Compressor To Duck Lower Frequences Under Kick

Is there such a thing as a multiband sidechain compressor?
Kind of like having a sidechaining compressor control an EQ.
I’ve seen that it exists on google, but do anyone know if it works with the routing abilities in Renoise and the current VST’s available on the market?

What I want to do is duck lower frequences of the bass sound (and other bass-intensive sounds) to the kick if they occur on the same time to avoid hitting the ceiling. But I want to keep the bass sounds mid and higher frequences.
I’ve done this with envelopes and EQ a few times, but it’s kind of tedious.

it would be sweet if renoises internal comp could do this :dribble:

There are a couple of options to make your wishes come true.

For those who like to use VSTs, there is the free multiband compressor C3Comp, which Sonicade had suggested to me somewhen. Don’t be scared about the Japanese website, the plugin will just work very fine in pure English. And I’m really impressed by its quality! (e.g. compared to JAMin on linux). However it’s not a sidechain in any way but it’ll do the job: Duck user-defined frequency-ranges. And it’s really easy to use.

The other option is to build your own multiband compressor in Renoise using only internal DSPs. To do that you’ll need Send Channels, Filters and certainly compressors.

So, MartinIR, you want to have your bass compressed seperately from other frequencies, right?

Let’s just have this example for bass:
Easy way: Say you have only two tracks in your song that have bass. One is a BD, the other a bassline. You can route them both to a send track, put a native compressor on that send track and then I’d suggest to put a lowpass filter behind it to hide any ramping artifacts.

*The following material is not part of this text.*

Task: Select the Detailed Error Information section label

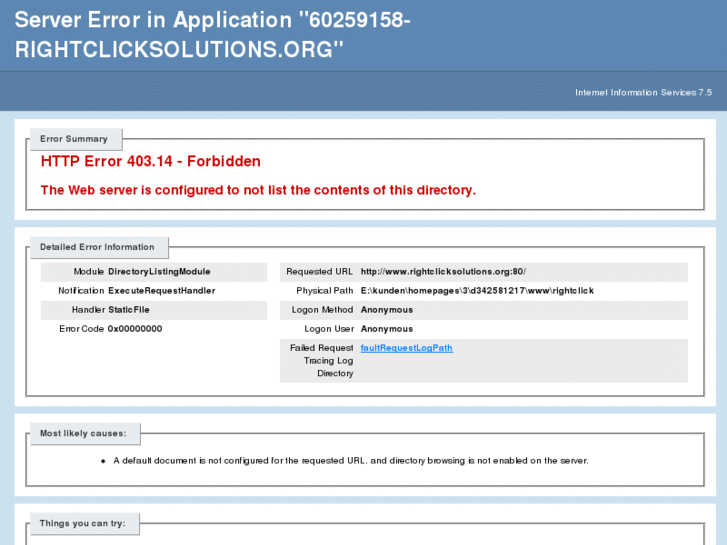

Freaky geeky way: You compose your song and when you’re done, you route all your tracks to a send track, which will not be the master track. Let’s label it “mix”. Now you put three send devices (for 3 bands) on that “mix” track, have the first two send devices set to “keep source”, the last one to “mute source” and let each one route the sound to a new send track. So now, additionally to the “mix” track, you’ll have three more send tracks which you can call “bass”, “mids”, and “highs”. You see where we’re going to.
On the “bass” track you put a lowPass filter, a compressor and another lowPass-filter in a row.
On the “mids” track you put a bandPass filter, a compressor and a lowPass-filter (cutting only the highs) in a row.
On the “highs” track you put a highPass filter and a compressor in a row.

Now the selfmade multiband compressor is created. And if you think this is just too cranked to be done, let me show you a song that’s been made with 5 bands like that ;)

It’s only 99KB! :blink: and really not bad!

Hey, you can always use a crossover. :)

I think Voxengo’s GlissEQ might be able to kinda do this. It has a “peak” mode that monitors the peaks of the freq bands and only applies the EQ curve on the attacks. I use it to make my percussion sounds sharper. It does a really nice job ;)

Very nice suggestions, I’ll try them out one by one and see which methods suits me best.
Thanks guys!

Similar to the hacky way you can automate the threshold of the compressor using pattern effect 10xx (if the compressor is in position 1 on the FX chain), you can automate the frequency of something like the HP in GlissEQ.

Works for me as a workaround right now. If you stick the thing you want to “sidechain” next the the thing you want to “trigger”, you can match the positions easily on the pattern editor.